Weekly update - 20 May 2021

Weekly Australian Climate,
Water and Agricultural Update

Key issues

  • During the week ending 19 May 2021, blocking high pressure systems resulted in little rainfall being recorded across much of Australia. However, low pressure troughs and cold fronts generated moderate rainfall across isolated parts of southern and eastern Australia (see Section 1.1).
  • The rainfall across cropping regions in Queensland will likely benefit the establishment for early sown winter crops and encourage addition planting activity. Most cropping regions in Victoria and South Australia continued to receive little to no rainfall. Crop sowing has continued in this dry weather. However, rain will be needed soon in these areas to increase topsoil moisture and subsequently trigger more uniform winter crop germination and emergence.
  • As at 28 April 2021 global production conditions were generally favourable. A lack of precipitation has affected the production potential of wheat, corn, rice and soy in some key grain exporters and importers.

**Written instruction a**
Output everything in the listing from the line containing "Click the Context scripts label text" down to the end of the listing, without altering it. Leave out the pictures.
The listing below is unrelated to the weekly climate update.

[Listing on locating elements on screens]

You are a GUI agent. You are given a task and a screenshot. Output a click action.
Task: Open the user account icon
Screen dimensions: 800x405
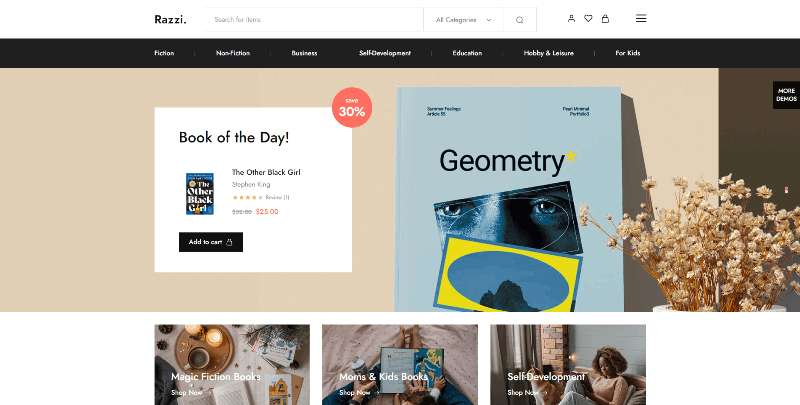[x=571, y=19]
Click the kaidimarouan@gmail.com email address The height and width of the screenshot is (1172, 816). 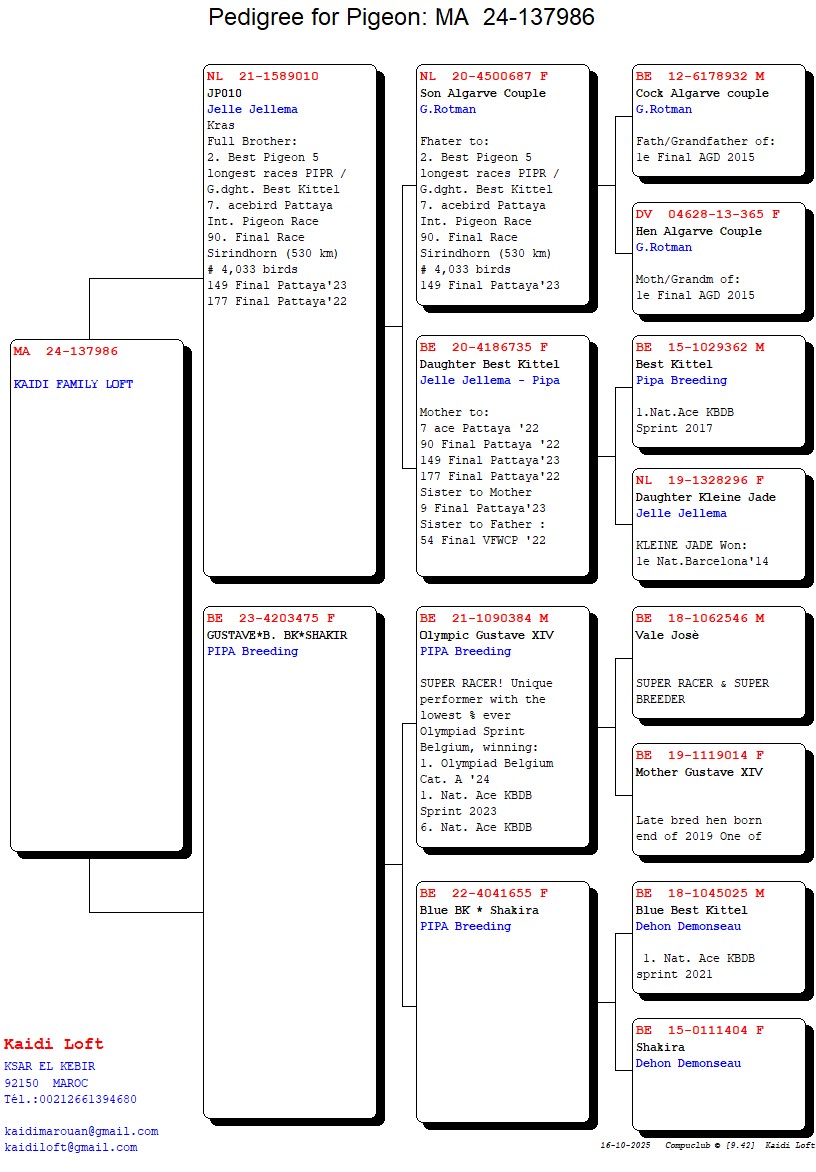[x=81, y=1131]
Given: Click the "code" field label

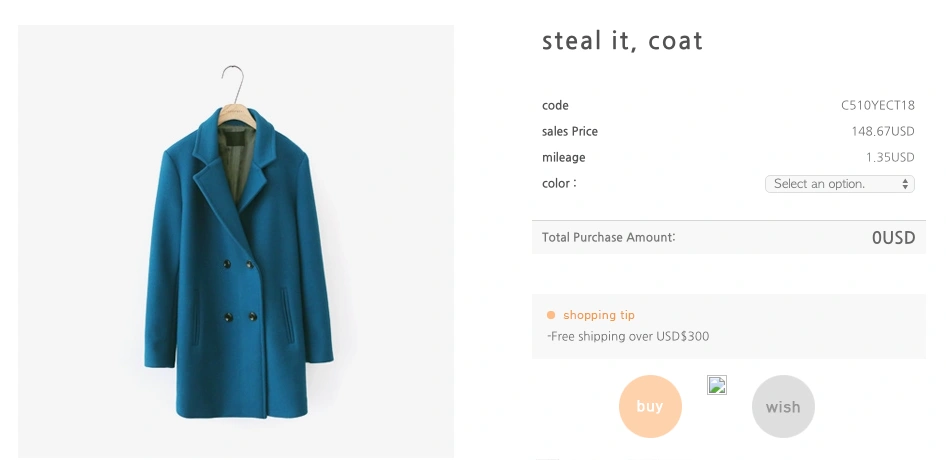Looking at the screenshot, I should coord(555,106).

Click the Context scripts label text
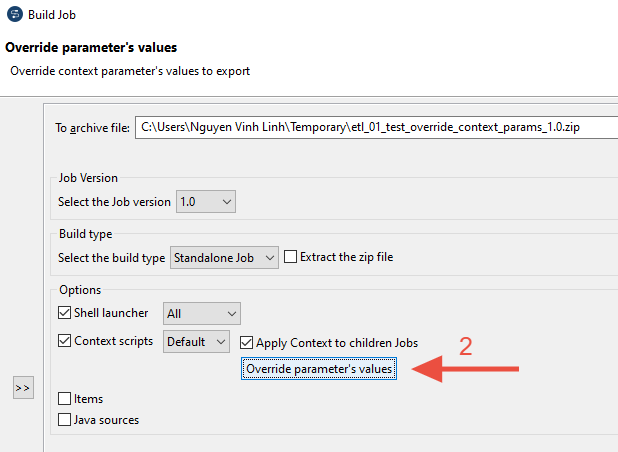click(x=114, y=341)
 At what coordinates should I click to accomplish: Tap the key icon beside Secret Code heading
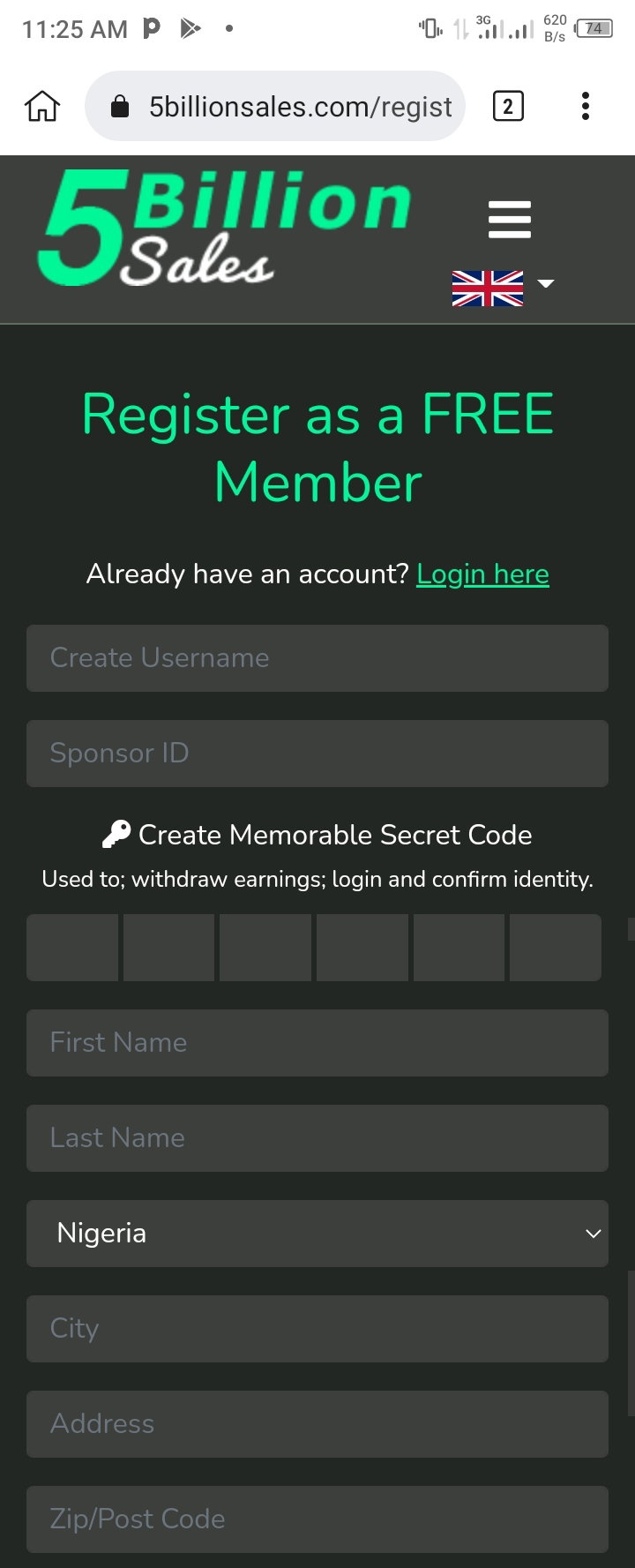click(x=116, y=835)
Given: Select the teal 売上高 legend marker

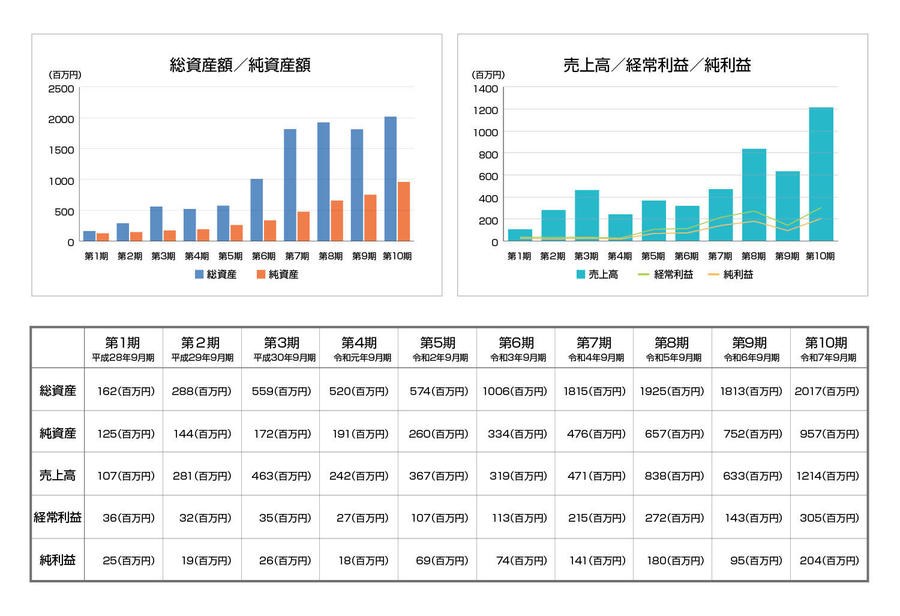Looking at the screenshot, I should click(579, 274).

**Written instruction b**
In the weekly climate update, condense the paragraph beginning "The rainfall across cropping regions" into a short bulleted list that keeps its main facts.

**Exercise result a**
Click the Context scripts label text
click(x=114, y=341)
 At what coordinates should I click to accomplish: Tap the key icon beside Secret Code heading
click(x=116, y=835)
Given: Select the teal 売上高 legend marker

Looking at the screenshot, I should click(579, 274).

**Exercise result b**
- Rain in Queensland's cropping regions will likely help early-sown winter crops establish and encourage more planting.
- Most cropping regions in Victoria and South Australia got little to no rain, though sowing continued.
- These areas need rain soon to raise topsoil moisture and trigger more uniform winter crop germination and emergence.